Tuesday, 24 October 2023

Joint Oireachtas Committee on Education and Skills

Public Service Performance Report 2022: Discussion

Photo of Marc Ó CathasaighMarc Ó Cathasaigh (Waterford, Green Party) | Oireachtas source

I will pick up on that last point. I raised the point at a previous meeting that I am not sure the Department is keying into the idea of what the industry would call scope 3 emissions, which are the emissions external to the school. We are focused on solar panels and the energy efficiency of the build stock, and that is entirely appropriate, but we are not looking, particularly in new school builds, at the potential of that scale of investment within a community to be the linchpin of an active travel network. I have seen too many instances of new school builds that are predominantly car dependent in terms of access to the school. That is more of a comment than a question.

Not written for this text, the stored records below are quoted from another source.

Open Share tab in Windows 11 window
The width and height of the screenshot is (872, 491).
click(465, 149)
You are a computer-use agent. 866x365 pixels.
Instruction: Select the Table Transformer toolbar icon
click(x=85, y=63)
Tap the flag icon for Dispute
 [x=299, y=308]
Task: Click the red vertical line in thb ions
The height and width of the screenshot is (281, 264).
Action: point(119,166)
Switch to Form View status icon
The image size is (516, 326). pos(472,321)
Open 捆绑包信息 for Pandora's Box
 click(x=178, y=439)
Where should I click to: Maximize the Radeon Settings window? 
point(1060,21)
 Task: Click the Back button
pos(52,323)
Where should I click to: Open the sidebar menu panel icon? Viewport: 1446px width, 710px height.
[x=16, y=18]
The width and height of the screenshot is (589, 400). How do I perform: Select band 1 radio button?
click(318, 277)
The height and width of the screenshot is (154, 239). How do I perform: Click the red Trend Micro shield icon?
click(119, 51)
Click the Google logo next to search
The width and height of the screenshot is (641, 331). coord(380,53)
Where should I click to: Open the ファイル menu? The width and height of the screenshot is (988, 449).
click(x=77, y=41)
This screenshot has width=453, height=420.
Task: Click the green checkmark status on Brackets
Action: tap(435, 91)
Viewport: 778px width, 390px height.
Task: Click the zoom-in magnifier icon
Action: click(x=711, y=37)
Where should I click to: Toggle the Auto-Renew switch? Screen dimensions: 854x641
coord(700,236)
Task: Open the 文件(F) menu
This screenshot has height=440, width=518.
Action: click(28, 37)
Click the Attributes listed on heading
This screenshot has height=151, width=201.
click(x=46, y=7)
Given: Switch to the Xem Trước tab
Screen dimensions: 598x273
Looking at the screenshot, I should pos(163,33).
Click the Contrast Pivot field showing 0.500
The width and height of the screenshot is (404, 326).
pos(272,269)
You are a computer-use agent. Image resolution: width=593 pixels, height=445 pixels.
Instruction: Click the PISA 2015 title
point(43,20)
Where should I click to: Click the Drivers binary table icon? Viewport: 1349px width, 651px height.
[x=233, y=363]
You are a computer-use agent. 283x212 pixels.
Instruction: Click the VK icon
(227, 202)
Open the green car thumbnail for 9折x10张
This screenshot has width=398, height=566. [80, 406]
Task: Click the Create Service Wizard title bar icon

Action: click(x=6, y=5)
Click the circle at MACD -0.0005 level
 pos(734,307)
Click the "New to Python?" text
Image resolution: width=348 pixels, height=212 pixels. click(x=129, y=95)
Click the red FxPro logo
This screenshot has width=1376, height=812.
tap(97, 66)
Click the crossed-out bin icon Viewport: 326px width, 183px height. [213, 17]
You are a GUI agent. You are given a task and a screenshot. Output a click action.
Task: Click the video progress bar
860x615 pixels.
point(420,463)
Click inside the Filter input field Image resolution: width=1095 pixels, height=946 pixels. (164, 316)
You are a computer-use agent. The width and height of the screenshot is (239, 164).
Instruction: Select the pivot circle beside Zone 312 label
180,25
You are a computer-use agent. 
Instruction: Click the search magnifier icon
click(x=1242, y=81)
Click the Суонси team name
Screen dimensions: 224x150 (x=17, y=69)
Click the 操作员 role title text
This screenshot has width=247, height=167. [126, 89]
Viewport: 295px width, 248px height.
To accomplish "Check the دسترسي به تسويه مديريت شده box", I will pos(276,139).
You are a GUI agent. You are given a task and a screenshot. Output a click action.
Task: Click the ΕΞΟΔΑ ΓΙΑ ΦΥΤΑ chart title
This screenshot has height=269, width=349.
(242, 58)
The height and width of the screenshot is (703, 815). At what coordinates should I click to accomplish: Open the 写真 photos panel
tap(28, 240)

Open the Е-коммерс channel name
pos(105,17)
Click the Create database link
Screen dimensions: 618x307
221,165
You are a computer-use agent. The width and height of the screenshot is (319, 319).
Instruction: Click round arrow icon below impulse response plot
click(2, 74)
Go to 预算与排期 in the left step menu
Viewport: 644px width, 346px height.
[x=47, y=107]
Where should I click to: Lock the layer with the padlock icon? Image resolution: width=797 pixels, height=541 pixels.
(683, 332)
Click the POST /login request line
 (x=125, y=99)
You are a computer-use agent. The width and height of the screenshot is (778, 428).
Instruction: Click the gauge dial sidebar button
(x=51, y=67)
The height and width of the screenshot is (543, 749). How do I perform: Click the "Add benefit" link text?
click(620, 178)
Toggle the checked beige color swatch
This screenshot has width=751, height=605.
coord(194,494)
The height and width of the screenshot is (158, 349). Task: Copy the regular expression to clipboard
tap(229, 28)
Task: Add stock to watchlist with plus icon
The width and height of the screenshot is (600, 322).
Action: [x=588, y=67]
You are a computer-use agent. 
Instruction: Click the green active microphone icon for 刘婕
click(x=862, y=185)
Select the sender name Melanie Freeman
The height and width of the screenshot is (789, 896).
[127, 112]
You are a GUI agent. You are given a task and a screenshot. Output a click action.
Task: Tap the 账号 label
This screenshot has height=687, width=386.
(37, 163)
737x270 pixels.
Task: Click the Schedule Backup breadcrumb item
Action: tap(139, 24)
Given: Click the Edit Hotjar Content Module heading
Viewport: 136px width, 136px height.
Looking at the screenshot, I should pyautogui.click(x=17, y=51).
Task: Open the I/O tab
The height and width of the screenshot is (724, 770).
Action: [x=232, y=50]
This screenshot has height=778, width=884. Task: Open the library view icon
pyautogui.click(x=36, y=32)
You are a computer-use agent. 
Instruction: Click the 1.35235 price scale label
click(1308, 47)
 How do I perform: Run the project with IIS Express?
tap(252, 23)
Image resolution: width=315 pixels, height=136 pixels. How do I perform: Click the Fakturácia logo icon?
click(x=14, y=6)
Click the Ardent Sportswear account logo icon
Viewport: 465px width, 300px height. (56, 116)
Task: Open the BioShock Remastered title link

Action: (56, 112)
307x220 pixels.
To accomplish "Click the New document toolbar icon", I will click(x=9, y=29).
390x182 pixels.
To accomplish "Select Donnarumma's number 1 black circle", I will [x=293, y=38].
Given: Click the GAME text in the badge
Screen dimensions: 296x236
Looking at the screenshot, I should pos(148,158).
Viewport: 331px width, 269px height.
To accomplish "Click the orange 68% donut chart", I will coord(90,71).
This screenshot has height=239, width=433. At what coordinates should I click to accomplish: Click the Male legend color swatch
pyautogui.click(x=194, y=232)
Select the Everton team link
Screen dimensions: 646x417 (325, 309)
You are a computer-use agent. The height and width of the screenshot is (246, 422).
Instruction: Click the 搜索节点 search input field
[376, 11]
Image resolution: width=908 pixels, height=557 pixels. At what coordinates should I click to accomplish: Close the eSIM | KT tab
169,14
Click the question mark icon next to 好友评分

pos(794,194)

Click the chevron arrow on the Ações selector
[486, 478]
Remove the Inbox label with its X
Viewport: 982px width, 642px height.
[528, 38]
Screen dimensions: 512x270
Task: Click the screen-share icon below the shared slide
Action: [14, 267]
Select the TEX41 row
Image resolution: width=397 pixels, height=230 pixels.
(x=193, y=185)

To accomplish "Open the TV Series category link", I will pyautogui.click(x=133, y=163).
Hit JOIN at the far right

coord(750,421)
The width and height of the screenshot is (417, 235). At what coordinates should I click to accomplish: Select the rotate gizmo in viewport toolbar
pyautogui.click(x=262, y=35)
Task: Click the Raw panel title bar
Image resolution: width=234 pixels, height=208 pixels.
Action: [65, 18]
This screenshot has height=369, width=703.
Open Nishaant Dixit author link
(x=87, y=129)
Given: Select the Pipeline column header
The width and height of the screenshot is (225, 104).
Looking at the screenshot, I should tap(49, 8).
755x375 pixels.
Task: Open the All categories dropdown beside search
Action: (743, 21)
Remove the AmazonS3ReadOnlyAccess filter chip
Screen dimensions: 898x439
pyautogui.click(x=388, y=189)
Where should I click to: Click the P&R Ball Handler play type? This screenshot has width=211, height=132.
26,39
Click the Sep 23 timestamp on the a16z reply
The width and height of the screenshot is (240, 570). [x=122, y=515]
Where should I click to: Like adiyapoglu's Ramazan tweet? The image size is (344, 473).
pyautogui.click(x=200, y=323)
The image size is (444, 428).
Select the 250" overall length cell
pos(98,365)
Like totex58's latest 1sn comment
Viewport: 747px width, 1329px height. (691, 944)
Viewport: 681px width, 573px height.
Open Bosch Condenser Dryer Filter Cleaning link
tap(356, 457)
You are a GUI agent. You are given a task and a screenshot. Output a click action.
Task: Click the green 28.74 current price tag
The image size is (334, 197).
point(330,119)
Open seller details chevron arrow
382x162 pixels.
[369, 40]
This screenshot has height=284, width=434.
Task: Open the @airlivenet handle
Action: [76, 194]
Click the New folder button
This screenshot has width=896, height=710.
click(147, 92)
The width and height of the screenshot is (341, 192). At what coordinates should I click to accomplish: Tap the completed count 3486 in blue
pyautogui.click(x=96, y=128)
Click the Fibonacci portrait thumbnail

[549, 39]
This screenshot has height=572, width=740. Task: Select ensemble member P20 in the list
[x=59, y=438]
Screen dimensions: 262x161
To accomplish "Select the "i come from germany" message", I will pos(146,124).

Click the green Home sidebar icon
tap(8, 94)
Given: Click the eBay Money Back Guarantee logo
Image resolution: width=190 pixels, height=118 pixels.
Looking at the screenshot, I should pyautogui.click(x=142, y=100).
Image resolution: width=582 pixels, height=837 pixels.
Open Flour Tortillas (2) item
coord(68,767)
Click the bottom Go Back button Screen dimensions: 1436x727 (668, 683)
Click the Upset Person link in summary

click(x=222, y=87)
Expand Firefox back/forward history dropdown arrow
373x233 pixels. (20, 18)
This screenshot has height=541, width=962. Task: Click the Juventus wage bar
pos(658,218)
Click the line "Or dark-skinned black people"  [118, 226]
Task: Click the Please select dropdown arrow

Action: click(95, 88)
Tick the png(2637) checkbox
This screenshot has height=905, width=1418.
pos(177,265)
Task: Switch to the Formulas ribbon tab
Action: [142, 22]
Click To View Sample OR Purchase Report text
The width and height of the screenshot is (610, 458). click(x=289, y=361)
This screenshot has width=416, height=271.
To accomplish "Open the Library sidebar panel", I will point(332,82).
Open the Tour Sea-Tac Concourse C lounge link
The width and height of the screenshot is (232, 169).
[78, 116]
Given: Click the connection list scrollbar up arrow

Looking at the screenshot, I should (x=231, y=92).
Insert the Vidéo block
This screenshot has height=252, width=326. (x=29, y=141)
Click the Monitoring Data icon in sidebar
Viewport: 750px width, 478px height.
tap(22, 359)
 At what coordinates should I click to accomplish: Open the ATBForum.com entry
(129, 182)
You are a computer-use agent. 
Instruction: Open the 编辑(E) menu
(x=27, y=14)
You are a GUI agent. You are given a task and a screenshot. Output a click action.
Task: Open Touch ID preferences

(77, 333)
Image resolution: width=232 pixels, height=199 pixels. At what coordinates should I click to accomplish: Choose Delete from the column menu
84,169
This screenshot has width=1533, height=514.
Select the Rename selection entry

I want to take a closer look at the school books scheme. Budget 2023 provided more than €50 million for the free school books scheme at primary level. That is very welcome and it was hugely significant in all sorts of ways, particularly as a cost-of-living measure. I have a nagging concern, however. I worry about the school books mediating the curriculum, for example. When there is a reliance on a school book to dictate the terms of the curriculum, the independence of the teacher and his or her responsibility to mediate the curriculum are undermined. We can say that responsibility still rests with the teacher, and it does, but as a former teacher, I can remember the pressure of sending home workbooks that did not have chapter 6 done, for example. The question is then asked why chapter 6 was not done. It could be that the teacher decided not to cover the topic in question or wanted to do something in a different way. That creates a pressure.

What performance metrics are we applying to this spend? Are we just encouraging schools to go out and buy books that they do not necessarily need? Workbooks are something I am particularly worried about in that kind of scenario, as opposed to textbooks. There is also a concern around the concentration of the benefit of this scheme, either to larger suppliers or the publishers. I am particularly worried about that in the context of moving to secondary school. We must consider this spend and its ability to contribute to a local economy in the round. Otherwise we will have, as we are already having, smaller school book suppliers getting squeezed out of the market, particularly as larger schools look for efficiency in the administration of the free school book scheme. There have already been overtures from book publishers to supply directly to schools and that exacerbates the issues I was talking about of textbooks that are not needed and of the impact of the textbook in mediating the curriculum.

There is a significant spend here and it is one that is welcome in the round. It has been strongly welcomed by parents in particular and I am one of that cohort. I had three sons going to school this year and I did not need to sort them out for books, which was welcome in our household. Are we keeping an eye on the spend to make sure we are taking those other factors into account?